PHP is actually very efficient most of the time — it shares memory between variables until one of them changes (this is called copy-on-write).
But when you do something big — like loading 100,000 database records or reading a large file — PHP can suddenly eat hundreds of megabytes in seconds.
2. The Most Common Memory Mistakes (And How to Spot Them)
Mistake 1: Loading All Database Records at Once
$users = User::all(); // Loads EVERY user into memory
foreach ($users as $user) {
// send email
}
If you have 100,000 users, this can easily use 300–600 MB of RAM → crash!
Mistake 2: Reading Large Files Completely
$content = file_get_contents('customers-200mb.csv');
// A 200 MB file can become 800+ MB in memory!
Mistake 3: Storing Too Much Data in Arrays
$cache = [];
for ($i = 0; $i < 500000; $i++) {
$cache[] = generateBigReport($i); // Memory keeps growing
}
3. The Right Way: Modern Solutions That Actually Work
Solution 1: Use Generators (Your New Best Friend)
A generator is like a conveyor belt — it gives you one item at a time instead of dumping everything at once.
// Laravel example – stays under 20 MB even with millions of records
foreach (User::cursor() as $user) {
Mail::to($user)->send(new WelcomeMail());
// Only ONE user in memory at a time!
}
// Plain PHP version for CSV files
function readLargeCsv(string $path): Generator
{
$handle = fopen($path, 'r');
while (($row = fgetcsv($handle)) !== false) {
yield $row; // One row at a time
}
fclose($handle);
}
// Use it
foreach (readLargeCsv('huge-file.csv') as $row) {
// Process one row → memory stays tiny
}
Solution 2: Process Files in Small Chunks
$handle = fopen('big-log.txt', 'r');
while (!feof($handle)) {
$chunk = fread($handle, 8192); // Read only 8KB at a time
// Process $chunk
unset($chunk); // Free memory immediately
}
fclose($handle);
Solution 3: Use Redis Instead of PHP Arrays for Big Data
// Wrong – eats server RAM
$bigCache = [];
// Correct – stored outside PHP
Cache::put('daily-report', $data, now()->addHours(24));
4. How to Check Memory Usage in Your Code
Add these lines anywhere to see what’s happening:
echo "Current memory: " . round(memory_get_usage() / 1024 / 1024, 2) . " MB\n";
echo "Peak memory: " . round(memory_get_peak_usage() / 1024 / 1024, 2) . " MB\n";
5. Golden Rules Every PHP Developer Should Follow
- Never use Model::all() for bulk operations → use cursor() or lazy()

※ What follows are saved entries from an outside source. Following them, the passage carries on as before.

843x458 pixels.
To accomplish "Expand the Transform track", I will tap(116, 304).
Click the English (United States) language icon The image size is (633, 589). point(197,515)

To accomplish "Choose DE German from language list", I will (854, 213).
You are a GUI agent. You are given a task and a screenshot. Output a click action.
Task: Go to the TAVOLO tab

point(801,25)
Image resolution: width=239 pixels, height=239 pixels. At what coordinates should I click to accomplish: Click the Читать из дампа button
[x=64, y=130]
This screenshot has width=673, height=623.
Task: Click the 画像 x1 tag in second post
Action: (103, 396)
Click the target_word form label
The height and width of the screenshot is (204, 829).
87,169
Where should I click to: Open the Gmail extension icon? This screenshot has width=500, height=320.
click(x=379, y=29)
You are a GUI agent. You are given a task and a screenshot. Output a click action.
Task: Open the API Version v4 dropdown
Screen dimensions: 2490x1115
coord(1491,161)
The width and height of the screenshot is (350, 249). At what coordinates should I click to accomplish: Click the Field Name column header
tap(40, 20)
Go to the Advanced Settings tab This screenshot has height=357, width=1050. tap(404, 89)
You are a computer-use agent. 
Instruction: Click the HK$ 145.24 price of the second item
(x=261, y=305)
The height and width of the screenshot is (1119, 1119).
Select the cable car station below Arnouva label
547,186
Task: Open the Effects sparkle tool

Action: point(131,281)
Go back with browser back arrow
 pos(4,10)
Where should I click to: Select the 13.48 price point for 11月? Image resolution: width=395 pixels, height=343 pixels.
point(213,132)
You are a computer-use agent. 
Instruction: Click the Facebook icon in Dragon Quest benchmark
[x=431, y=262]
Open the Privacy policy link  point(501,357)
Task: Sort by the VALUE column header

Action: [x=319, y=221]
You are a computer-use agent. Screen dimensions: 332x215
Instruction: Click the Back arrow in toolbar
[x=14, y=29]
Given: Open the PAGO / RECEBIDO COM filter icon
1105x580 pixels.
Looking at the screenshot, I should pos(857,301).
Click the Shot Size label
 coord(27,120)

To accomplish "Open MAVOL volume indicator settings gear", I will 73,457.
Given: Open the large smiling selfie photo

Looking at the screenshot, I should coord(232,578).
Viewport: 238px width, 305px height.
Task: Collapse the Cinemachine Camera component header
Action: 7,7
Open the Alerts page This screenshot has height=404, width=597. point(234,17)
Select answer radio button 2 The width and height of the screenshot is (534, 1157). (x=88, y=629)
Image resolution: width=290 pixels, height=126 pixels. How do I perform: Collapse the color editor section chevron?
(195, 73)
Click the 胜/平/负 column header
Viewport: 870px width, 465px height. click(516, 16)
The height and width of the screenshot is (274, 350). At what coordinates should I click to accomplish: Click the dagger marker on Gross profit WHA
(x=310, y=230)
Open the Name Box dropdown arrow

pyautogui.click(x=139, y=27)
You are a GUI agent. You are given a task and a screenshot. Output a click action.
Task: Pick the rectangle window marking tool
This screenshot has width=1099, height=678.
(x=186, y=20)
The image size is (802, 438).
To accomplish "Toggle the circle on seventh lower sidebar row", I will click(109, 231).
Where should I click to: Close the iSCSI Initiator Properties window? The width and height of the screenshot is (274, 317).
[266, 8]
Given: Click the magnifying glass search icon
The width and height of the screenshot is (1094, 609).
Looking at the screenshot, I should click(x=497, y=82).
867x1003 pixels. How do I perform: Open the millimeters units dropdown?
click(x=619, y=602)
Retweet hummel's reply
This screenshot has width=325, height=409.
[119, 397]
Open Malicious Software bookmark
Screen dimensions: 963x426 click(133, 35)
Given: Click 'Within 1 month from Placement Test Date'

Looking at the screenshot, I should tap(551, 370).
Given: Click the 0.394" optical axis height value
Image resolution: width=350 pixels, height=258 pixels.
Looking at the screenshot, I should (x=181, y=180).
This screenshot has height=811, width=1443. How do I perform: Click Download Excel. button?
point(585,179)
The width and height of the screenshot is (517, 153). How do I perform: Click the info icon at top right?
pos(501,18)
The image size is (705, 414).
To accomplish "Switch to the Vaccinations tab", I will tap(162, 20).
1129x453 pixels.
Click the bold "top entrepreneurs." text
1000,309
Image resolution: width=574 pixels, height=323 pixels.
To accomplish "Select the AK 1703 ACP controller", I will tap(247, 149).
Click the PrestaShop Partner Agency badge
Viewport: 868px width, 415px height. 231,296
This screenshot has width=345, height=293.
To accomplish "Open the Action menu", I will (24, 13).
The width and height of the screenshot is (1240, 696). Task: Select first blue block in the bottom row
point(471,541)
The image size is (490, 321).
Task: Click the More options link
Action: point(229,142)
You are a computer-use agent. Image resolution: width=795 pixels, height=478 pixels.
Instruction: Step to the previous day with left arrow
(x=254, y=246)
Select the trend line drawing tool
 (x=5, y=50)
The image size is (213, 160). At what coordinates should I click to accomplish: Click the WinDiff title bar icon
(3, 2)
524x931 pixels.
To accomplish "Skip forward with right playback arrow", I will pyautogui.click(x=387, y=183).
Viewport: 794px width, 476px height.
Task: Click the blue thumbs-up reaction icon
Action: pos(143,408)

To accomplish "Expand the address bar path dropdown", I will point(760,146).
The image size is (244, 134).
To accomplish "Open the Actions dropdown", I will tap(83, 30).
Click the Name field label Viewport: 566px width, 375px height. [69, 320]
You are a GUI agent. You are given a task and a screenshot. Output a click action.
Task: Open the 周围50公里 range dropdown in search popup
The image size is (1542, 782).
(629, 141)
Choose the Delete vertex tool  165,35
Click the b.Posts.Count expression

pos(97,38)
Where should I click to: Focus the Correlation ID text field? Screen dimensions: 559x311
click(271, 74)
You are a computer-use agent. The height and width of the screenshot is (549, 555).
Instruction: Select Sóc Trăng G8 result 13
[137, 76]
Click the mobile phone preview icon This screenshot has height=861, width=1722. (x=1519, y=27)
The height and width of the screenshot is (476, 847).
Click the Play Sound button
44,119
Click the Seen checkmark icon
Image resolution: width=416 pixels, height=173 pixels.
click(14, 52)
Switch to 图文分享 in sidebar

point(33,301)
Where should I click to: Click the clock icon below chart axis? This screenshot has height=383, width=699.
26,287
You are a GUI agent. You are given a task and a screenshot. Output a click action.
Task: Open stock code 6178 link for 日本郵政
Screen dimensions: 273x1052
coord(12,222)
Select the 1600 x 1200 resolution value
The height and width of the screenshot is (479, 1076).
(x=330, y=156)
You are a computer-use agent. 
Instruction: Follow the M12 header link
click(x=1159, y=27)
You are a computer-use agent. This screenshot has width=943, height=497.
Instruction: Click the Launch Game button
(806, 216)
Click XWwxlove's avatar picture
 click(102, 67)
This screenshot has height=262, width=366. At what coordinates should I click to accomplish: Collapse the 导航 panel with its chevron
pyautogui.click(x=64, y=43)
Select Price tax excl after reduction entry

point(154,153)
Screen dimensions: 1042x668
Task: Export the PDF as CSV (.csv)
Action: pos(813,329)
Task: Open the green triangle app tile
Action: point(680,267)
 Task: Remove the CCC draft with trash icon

- Never use file_get_contents() on large files → use fopen() + chunks
- Never cache large datasets in PHP arrays → use Redis or database
- Always unset large variables when done
- Run gc_collect_cycles() after heavy operations
- Test with real-sized data (not just 10 records!)
Real Example: Import 1 Million Rows Safely
function importUsers(string $csvFile): void
{
$i = 0;
foreach (readLargeCsv($csvFile) as $row) {
User::create([
'name' => $row[0],
'email' => $row[1],
'phone' => $row[2],
]);
if (++$i % 10000 === 0) {
echo "Processed $i users | Memory: " .
round(memory_get_usage() / 1024 / 1024, 2) . " MB\n";
}
}
}
This script can run for hours and never use more than ~20 MB of RAM.
Final Thoughts
PHP itself is not a memory hog — bad code is.
Once you start using generators and chunking, memory errors become a thing of the past. Your applications will handle millions of records smoothly, your server will stay happy, and you’ll sleep better at night.
Start applying these patterns today. Your future self (and your hosting provider) will thank you.